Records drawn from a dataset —

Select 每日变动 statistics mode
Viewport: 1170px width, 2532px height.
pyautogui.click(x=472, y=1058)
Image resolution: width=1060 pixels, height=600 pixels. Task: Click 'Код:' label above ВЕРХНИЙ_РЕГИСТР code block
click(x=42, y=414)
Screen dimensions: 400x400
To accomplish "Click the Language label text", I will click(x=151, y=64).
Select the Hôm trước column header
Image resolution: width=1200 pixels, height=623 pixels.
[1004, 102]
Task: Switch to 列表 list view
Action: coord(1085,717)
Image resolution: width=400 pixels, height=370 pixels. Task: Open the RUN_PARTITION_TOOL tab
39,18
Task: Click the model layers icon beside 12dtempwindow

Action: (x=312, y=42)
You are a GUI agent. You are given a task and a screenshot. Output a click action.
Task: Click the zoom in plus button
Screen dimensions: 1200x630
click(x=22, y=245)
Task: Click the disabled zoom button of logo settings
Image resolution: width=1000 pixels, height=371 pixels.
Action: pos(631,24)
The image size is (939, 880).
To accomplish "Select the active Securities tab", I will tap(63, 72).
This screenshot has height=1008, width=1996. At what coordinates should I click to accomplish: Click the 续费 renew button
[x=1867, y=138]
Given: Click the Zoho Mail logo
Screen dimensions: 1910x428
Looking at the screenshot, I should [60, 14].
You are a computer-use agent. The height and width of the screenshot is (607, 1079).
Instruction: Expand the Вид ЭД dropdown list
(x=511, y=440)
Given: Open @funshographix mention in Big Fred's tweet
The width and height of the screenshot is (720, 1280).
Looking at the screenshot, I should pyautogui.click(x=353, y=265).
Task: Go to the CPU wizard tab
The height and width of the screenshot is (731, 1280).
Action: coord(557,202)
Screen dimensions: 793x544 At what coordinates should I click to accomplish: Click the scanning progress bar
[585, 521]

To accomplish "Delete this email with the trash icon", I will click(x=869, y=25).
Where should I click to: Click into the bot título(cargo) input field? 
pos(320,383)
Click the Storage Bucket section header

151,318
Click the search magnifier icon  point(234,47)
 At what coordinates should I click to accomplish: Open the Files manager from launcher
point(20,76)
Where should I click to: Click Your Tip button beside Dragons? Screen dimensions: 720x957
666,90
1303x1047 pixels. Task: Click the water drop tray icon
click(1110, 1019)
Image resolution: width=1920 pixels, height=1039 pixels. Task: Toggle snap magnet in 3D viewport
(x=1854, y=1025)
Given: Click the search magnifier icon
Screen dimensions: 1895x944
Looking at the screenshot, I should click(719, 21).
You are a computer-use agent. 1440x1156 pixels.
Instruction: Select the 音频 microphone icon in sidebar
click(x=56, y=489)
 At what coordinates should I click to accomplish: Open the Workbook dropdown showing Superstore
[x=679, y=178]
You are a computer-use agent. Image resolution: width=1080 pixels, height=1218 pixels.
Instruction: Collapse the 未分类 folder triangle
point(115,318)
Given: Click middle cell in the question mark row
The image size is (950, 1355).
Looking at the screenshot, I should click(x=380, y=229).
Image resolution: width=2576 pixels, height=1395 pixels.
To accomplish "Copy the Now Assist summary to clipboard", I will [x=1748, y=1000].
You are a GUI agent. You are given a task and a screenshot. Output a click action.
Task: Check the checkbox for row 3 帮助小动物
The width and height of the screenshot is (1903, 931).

EXERCISE —
Go through the lines above. Select every one that has the string "computer".

THE COMPLETED TASK —
You are a computer-use agent. The height and width of the screenshot is (607, 1079).
You are a computer-use agent. 1440x1156 pixels.
You are a computer-use agent. Image resolution: width=1080 pixels, height=1218 pixels.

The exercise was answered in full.